• PROBLEM TO WORK ON:
Give again, unaltered, the lines of the listing below that run from the line having "Given: Click the" through the line having "This screenshot has width=633, height=364.".

==== EXERCISE DATA

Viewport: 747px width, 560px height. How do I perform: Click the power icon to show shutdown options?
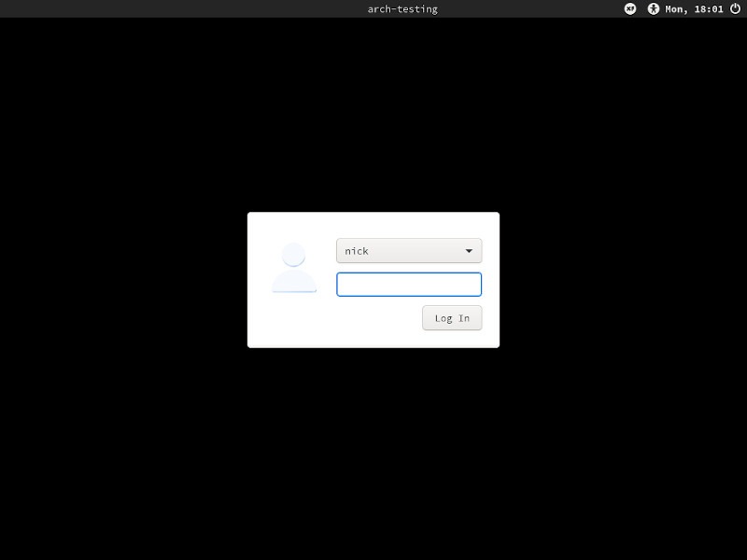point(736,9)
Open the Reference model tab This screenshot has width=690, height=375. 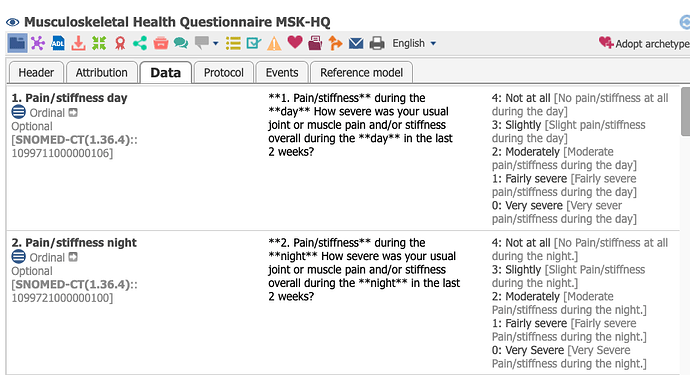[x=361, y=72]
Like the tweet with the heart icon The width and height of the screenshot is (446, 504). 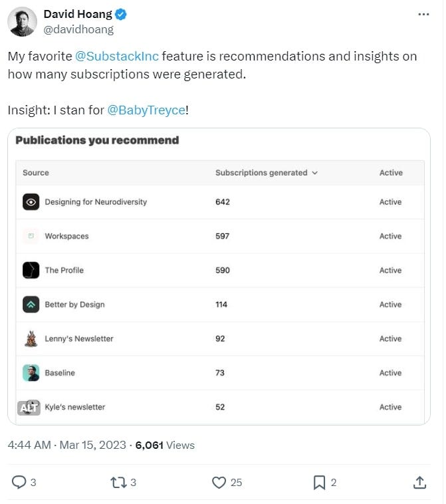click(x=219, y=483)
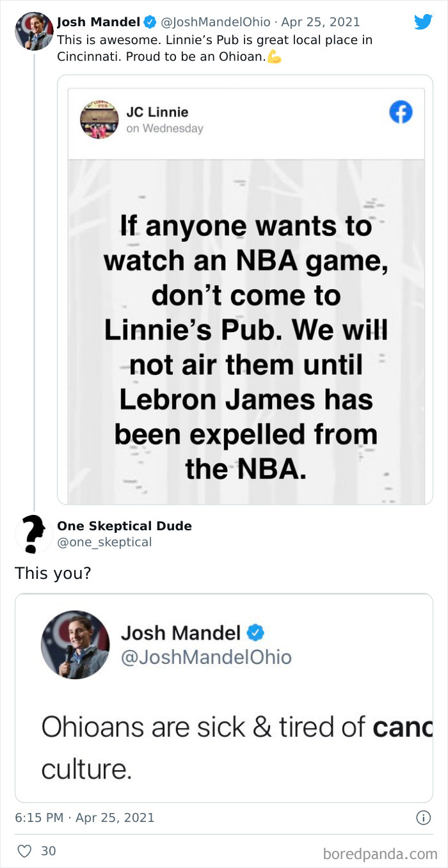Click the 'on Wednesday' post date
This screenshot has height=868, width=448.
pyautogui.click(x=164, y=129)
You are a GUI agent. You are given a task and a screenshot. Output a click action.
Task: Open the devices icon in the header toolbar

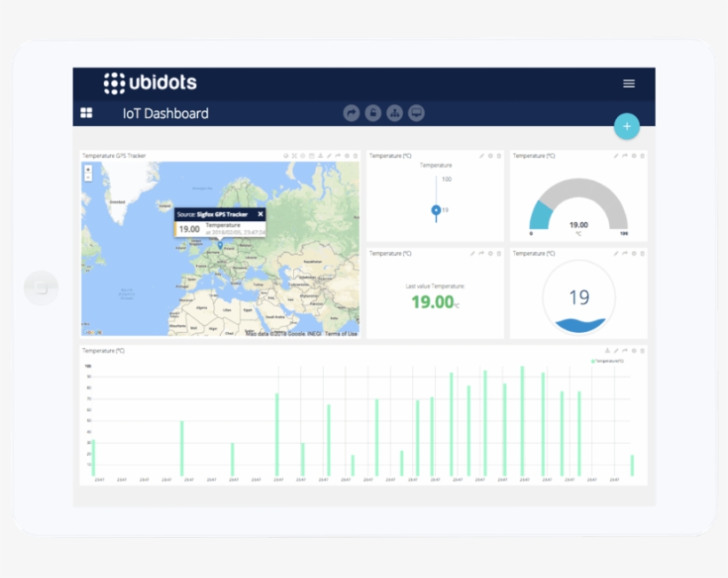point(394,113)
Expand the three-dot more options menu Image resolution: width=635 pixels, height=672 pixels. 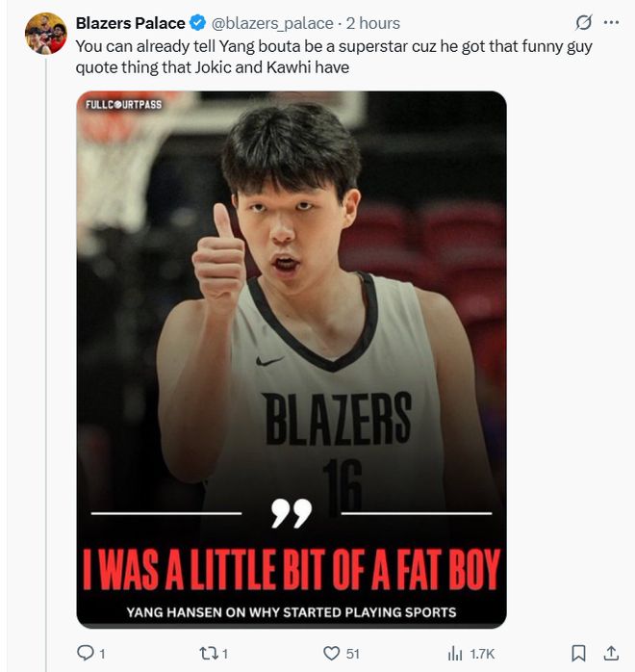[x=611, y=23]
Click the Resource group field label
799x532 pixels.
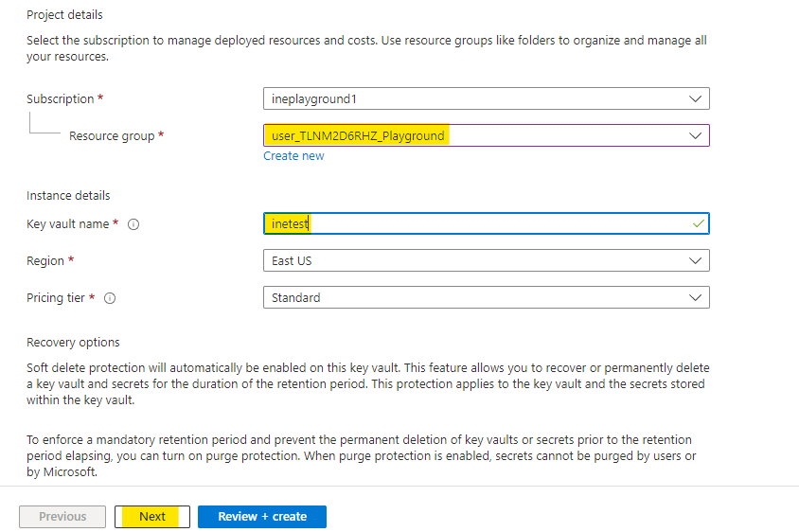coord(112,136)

========
==== EXERCISE DATA

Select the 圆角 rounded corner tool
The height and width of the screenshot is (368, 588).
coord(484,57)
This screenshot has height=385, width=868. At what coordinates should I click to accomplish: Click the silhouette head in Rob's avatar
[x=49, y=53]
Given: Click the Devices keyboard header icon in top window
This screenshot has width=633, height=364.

========

• TASK SOLUTION:
Given: Click the Devices keyboard header icon in top window
This screenshot has width=633, height=364.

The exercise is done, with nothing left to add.